------ Available records ------

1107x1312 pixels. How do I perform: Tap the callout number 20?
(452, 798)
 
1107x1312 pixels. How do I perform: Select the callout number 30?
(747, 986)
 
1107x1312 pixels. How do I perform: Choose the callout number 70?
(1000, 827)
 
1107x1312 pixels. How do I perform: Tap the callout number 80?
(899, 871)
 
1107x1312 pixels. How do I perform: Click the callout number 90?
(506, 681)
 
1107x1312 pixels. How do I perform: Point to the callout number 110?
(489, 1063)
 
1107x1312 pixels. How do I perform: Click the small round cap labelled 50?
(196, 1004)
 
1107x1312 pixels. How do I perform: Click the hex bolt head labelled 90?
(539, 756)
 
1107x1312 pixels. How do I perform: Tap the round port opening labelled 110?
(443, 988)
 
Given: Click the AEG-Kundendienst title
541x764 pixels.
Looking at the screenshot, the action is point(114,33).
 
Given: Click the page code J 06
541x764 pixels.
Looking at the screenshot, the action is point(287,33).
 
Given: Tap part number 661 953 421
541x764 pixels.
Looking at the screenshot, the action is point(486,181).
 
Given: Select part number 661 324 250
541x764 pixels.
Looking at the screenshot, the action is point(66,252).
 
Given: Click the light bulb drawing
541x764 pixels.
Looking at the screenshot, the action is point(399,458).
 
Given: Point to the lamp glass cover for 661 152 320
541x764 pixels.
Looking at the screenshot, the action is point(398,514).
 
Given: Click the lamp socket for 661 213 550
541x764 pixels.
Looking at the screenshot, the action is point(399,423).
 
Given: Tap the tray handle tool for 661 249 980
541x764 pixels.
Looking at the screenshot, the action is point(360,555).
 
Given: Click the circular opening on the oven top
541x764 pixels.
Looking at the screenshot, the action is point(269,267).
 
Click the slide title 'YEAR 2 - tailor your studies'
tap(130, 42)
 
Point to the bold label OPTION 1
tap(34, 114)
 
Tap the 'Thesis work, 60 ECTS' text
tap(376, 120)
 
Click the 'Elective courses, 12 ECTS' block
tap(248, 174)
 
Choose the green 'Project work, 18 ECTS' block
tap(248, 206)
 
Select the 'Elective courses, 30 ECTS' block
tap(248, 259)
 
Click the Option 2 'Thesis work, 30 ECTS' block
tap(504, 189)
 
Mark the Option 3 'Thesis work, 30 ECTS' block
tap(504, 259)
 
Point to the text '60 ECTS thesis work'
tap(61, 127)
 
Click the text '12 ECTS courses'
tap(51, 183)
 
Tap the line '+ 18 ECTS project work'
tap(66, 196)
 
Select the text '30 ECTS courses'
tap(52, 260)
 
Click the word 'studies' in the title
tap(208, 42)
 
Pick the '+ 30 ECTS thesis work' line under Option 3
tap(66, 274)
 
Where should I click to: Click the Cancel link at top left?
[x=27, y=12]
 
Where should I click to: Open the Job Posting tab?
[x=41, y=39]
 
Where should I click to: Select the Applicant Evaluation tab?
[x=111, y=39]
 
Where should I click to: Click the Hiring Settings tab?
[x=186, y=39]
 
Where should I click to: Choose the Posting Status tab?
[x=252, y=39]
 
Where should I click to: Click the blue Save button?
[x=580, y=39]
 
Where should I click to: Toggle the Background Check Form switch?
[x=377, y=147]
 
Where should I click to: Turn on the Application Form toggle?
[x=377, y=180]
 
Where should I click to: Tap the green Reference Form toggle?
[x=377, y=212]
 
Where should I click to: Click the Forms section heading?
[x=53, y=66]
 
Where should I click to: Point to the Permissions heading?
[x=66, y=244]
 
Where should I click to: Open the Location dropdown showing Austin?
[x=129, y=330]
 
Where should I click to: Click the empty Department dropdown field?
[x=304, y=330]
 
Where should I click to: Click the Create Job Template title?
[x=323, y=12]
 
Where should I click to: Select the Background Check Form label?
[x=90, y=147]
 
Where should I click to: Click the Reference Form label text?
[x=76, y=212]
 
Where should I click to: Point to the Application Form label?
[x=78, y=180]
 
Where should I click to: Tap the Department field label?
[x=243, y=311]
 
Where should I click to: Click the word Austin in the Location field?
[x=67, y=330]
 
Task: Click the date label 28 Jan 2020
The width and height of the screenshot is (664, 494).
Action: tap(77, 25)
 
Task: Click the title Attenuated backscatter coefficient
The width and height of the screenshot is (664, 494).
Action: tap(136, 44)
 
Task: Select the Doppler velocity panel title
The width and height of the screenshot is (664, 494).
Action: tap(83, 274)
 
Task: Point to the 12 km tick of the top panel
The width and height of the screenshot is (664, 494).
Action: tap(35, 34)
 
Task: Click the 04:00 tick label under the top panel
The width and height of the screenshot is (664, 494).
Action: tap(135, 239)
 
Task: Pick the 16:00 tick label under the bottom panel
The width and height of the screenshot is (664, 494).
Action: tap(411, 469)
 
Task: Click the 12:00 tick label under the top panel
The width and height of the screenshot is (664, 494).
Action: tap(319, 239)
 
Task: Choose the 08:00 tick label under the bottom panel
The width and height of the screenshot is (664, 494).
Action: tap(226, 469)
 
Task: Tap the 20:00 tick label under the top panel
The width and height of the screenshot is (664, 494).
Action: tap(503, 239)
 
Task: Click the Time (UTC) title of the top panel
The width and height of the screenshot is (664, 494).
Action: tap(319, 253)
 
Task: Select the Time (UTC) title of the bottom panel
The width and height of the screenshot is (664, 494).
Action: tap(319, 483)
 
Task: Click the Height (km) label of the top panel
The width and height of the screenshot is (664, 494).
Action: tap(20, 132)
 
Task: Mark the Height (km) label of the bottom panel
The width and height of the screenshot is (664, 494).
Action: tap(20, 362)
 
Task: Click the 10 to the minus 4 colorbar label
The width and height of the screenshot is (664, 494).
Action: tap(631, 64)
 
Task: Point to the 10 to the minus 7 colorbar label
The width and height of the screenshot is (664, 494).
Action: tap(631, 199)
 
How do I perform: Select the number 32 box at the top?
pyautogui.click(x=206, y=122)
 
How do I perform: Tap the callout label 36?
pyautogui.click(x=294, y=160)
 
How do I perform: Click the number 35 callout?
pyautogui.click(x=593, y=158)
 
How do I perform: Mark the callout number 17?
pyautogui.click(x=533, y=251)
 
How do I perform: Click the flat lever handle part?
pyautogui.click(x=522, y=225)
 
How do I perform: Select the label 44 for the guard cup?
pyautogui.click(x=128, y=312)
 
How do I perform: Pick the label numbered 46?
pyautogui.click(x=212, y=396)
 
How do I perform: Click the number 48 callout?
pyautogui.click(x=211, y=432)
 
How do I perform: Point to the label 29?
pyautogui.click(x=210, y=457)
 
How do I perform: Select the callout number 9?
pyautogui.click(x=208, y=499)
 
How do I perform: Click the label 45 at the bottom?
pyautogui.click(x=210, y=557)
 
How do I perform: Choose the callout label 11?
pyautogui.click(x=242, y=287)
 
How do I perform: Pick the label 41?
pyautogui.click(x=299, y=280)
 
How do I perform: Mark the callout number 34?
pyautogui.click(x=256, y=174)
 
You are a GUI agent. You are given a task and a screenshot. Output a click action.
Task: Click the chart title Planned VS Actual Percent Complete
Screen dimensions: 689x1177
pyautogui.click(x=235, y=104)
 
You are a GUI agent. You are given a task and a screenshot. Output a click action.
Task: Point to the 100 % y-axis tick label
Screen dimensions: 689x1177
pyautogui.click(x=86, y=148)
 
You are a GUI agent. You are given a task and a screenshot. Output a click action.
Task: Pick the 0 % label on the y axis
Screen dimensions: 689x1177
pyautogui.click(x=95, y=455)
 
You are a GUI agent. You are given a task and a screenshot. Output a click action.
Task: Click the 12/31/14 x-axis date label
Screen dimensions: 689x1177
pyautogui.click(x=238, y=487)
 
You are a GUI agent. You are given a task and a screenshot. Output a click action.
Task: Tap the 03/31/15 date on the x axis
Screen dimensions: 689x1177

------

[Written task]: Write out the entries above as a numbered list, omitting the blank lines.

[Response below]:
1. 1107x1312 pixels. How do I perform: Tap the callout number 20?
2. (452, 798)
3. 1107x1312 pixels. How do I perform: Select the callout number 30?
4. (747, 986)
5. 1107x1312 pixels. How do I perform: Choose the callout number 70?
6. (1000, 827)
7. 1107x1312 pixels. How do I perform: Tap the callout number 80?
8. (899, 871)
9. 1107x1312 pixels. How do I perform: Click the callout number 90?
10. (506, 681)
11. 1107x1312 pixels. How do I perform: Point to the callout number 110?
12. (489, 1063)
13. 1107x1312 pixels. How do I perform: Click the small round cap labelled 50?
14. (196, 1004)
15. 1107x1312 pixels. How do I perform: Click the hex bolt head labelled 90?
16. (539, 756)
17. 1107x1312 pixels. How do I perform: Tap the round port opening labelled 110?
18. (443, 988)
19. Given: Click the AEG-Kundendienst title
20. 541x764 pixels.
21. Looking at the screenshot, the action is point(114,33).
22. Given: Click the page code J 06
23. 541x764 pixels.
24. Looking at the screenshot, the action is point(287,33).
25. Given: Tap part number 661 953 421
26. 541x764 pixels.
27. Looking at the screenshot, the action is point(486,181).
28. Given: Select part number 661 324 250
29. 541x764 pixels.
30. Looking at the screenshot, the action is point(66,252).
31. Given: Click the light bulb drawing
32. 541x764 pixels.
33. Looking at the screenshot, the action is point(399,458).
34. Given: Point to the lamp glass cover for 661 152 320
35. 541x764 pixels.
36. Looking at the screenshot, the action is point(398,514).
37. Given: Click the lamp socket for 661 213 550
38. 541x764 pixels.
39. Looking at the screenshot, the action is point(399,423).
40. Given: Tap the tray handle tool for 661 249 980
41. 541x764 pixels.
42. Looking at the screenshot, the action is point(360,555).
43. Given: Click the circular opening on the oven top
44. 541x764 pixels.
45. Looking at the screenshot, the action is point(269,267).
46. Click the slide title 'YEAR 2 - tailor your studies'
47. tap(130, 42)
48. Point to the bold label OPTION 1
49. tap(34, 114)
50. Tap the 'Thesis work, 60 ECTS' text
51. tap(376, 120)
52. Click the 'Elective courses, 12 ECTS' block
53. tap(248, 174)
54. Choose the green 'Project work, 18 ECTS' block
55. tap(248, 206)
56. Select the 'Elective courses, 30 ECTS' block
57. tap(248, 259)
58. Click the Option 2 'Thesis work, 30 ECTS' block
59. tap(504, 189)
60. Mark the Option 3 'Thesis work, 30 ECTS' block
61. tap(504, 259)
62. Point to the text '60 ECTS thesis work'
63. tap(61, 127)
64. Click the text '12 ECTS courses'
65. tap(51, 183)
66. Tap the line '+ 18 ECTS project work'
67. tap(66, 196)
68. Select the text '30 ECTS courses'
69. tap(52, 260)
70. Click the word 'studies' in the title
71. tap(208, 42)
72. Pick the '+ 30 ECTS thesis work' line under Option 3
73. tap(66, 274)
74. Where should I click to: Click the Cancel link at top left?
75. [x=27, y=12]
76. Where should I click to: Open the Job Posting tab?
77. [x=41, y=39]
78. Where should I click to: Select the Applicant Evaluation tab?
79. [x=111, y=39]
80. Where should I click to: Click the Hiring Settings tab?
81. [x=186, y=39]
82. Where should I click to: Choose the Posting Status tab?
83. [x=252, y=39]
84. Where should I click to: Click the blue Save button?
85. [x=580, y=39]
86. Where should I click to: Toggle the Background Check Form switch?
87. [x=377, y=147]
88. Where should I click to: Turn on the Application Form toggle?
89. [x=377, y=180]
90. Where should I click to: Tap the green Reference Form toggle?
91. [x=377, y=212]
92. Where should I click to: Click the Forms section heading?
93. [x=53, y=66]
94. Where should I click to: Point to the Permissions heading?
95. [x=66, y=244]
96. Where should I click to: Open the Location dropdown showing Austin?
97. [x=129, y=330]
98. Where should I click to: Click the empty Department dropdown field?
99. [x=304, y=330]
100. Where should I click to: Click the Create Job Template title?
101. [x=323, y=12]
102. Where should I click to: Select the Background Check Form label?
103. [x=90, y=147]
104. Where should I click to: Click the Reference Form label text?
105. [x=76, y=212]
106. Where should I click to: Point to the Application Form label?
107. [x=78, y=180]
108. Where should I click to: Tap the Department field label?
109. [x=243, y=311]
110. Where should I click to: Click the word Austin in the Location field?
111. [x=67, y=330]
112. Task: Click the date label 28 Jan 2020
113. The width and height of the screenshot is (664, 494).
114. Action: tap(77, 25)
115. Task: Click the title Attenuated backscatter coefficient
116. The width and height of the screenshot is (664, 494).
117. Action: tap(136, 44)
118. Task: Select the Doppler velocity panel title
119. The width and height of the screenshot is (664, 494).
120. Action: tap(83, 274)
121. Task: Point to the 12 km tick of the top panel
122. The width and height of the screenshot is (664, 494).
123. Action: tap(35, 34)
124. Task: Click the 04:00 tick label under the top panel
125. The width and height of the screenshot is (664, 494).
126. Action: tap(135, 239)
127. Task: Pick the 16:00 tick label under the bottom panel
128. The width and height of the screenshot is (664, 494).
129. Action: tap(411, 469)
130. Task: Click the 12:00 tick label under the top panel
131. The width and height of the screenshot is (664, 494).
132. Action: tap(319, 239)
133. Task: Choose the 08:00 tick label under the bottom panel
134. The width and height of the screenshot is (664, 494).
135. Action: tap(226, 469)
136. Task: Tap the 20:00 tick label under the top panel
137. The width and height of the screenshot is (664, 494).
138. Action: tap(503, 239)
139. Task: Click the Time (UTC) title of the top panel
140. The width and height of the screenshot is (664, 494).
141. Action: tap(319, 253)
142. Task: Select the Time (UTC) title of the bottom panel
143. The width and height of the screenshot is (664, 494).
144. Action: tap(319, 483)
145. Task: Click the Height (km) label of the top panel
146. The width and height of the screenshot is (664, 494).
147. Action: tap(20, 132)
148. Task: Mark the Height (km) label of the bottom panel
149. The width and height of the screenshot is (664, 494).
150. Action: tap(20, 362)
151. Task: Click the 10 to the minus 4 colorbar label
152. The width and height of the screenshot is (664, 494).
153. Action: tap(631, 64)
154. Task: Point to the 10 to the minus 7 colorbar label
155. The width and height of the screenshot is (664, 494).
156. Action: tap(631, 199)
157. How do I perform: Select the number 32 box at the top?
158. pyautogui.click(x=206, y=122)
159. How do I perform: Tap the callout label 36?
160. pyautogui.click(x=294, y=160)
161. How do I perform: Click the number 35 callout?
162. pyautogui.click(x=593, y=158)
163. How do I perform: Mark the callout number 17?
164. pyautogui.click(x=533, y=251)
165. How do I perform: Click the flat lever handle part?
166. pyautogui.click(x=522, y=225)
167. How do I perform: Select the label 44 for the guard cup?
168. pyautogui.click(x=128, y=312)
169. How do I perform: Pick the label numbered 46?
170. pyautogui.click(x=212, y=396)
171. How do I perform: Click the number 48 callout?
172. pyautogui.click(x=211, y=432)
173. How do I perform: Point to the label 29?
174. pyautogui.click(x=210, y=457)
175. How do I perform: Select the callout number 9?
176. pyautogui.click(x=208, y=499)
177. How do I perform: Click the label 45 at the bottom?
178. pyautogui.click(x=210, y=557)
179. How do I perform: Choose the callout label 11?
180. pyautogui.click(x=242, y=287)
181. How do I perform: Pick the label 41?
182. pyautogui.click(x=299, y=280)
183. How do I perform: Mark the callout number 34?
184. pyautogui.click(x=256, y=174)
185. You are a GUI agent. You are given a task and a screenshot. Output a click action.
186. Task: Click the chart title Planned VS Actual Percent Complete
187. Screen dimensions: 689x1177
188. pyautogui.click(x=235, y=104)
189. You are a GUI agent. You are given a task and a screenshot. Output a click action.
190. Task: Point to the 100 % y-axis tick label
191. Screen dimensions: 689x1177
192. pyautogui.click(x=86, y=148)
193. You are a GUI agent. You are given a task and a screenshot. Output a click action.
194. Task: Pick the 0 % label on the y axis
195. Screen dimensions: 689x1177
196. pyautogui.click(x=95, y=455)
197. You are a GUI agent. You are given a task and a screenshot. Output a click action.
198. Task: Click the 12/31/14 x-axis date label
199. Screen dimensions: 689x1177
200. pyautogui.click(x=238, y=487)
201. You are a GUI agent. You are given a task and a screenshot. Output a click action.
202. Task: Tap the 03/31/15 date on the x axis
203. Screen dimensions: 689x1177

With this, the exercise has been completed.